I had a plan today to sleep in, until the princely hour of nine, or perhaps even ten. And then I was going to lie in bed and read, since the weather is grey, and bed is warm. I even stashed an extra book by the bed last night, anticipating this eventuality, and this may have been my fatal hubris, for at seven this morning, I was woken, yet again, but yet another obnoxiously loud neighbor, and although I thrashed with impotent rage in the sheets for some time, it was clear that sleeping in was simply not going to be an option, let alone lounging in bed and reading, so I stalked to the living room and tore through this book with an emotion which I can only describe as rage.

Which may have colored my reading of it a bit, although, overall, I thought it was good. I think I mentioned that I am reading the Story of a Crime series, and this is one of them. The interesting thing about the series is that although each book stands alone, the books also collectively have a story arc, and it is this story arc that I am most interested in, the slow shift of life in Sweden and policework.

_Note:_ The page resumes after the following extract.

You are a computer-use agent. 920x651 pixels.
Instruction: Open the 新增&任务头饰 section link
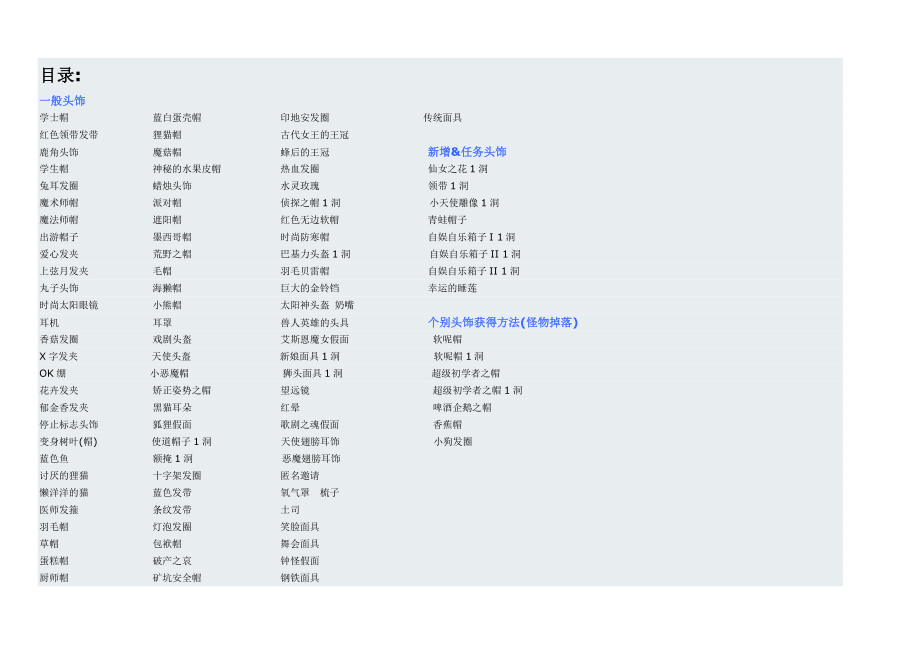pos(467,152)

This book was about a mysteriously missing person who turned out to be part of a drug ring, but also part of a love triangle, and it was delightfully complex. I like that the missing person isn’t a particularly nice person, and in some sense could perhaps better be left missing, yet the police are obligated to look for him anyway, because that is their job.

I also love the ending of the book, when Inspector Beck finally comes home to his wife and failing marriage, and she says “How are you, really?” and he says “Not well,” and that’s the end. I think I’m really growing to enjoy the Swedish mind.

Demographics:

The Man Who Went Up in Smoke, by Maj Sjöwall and Per Wahlöö.  Translated from the Swedish by Joan Tate. Published 1969, 183 pages. Fiction.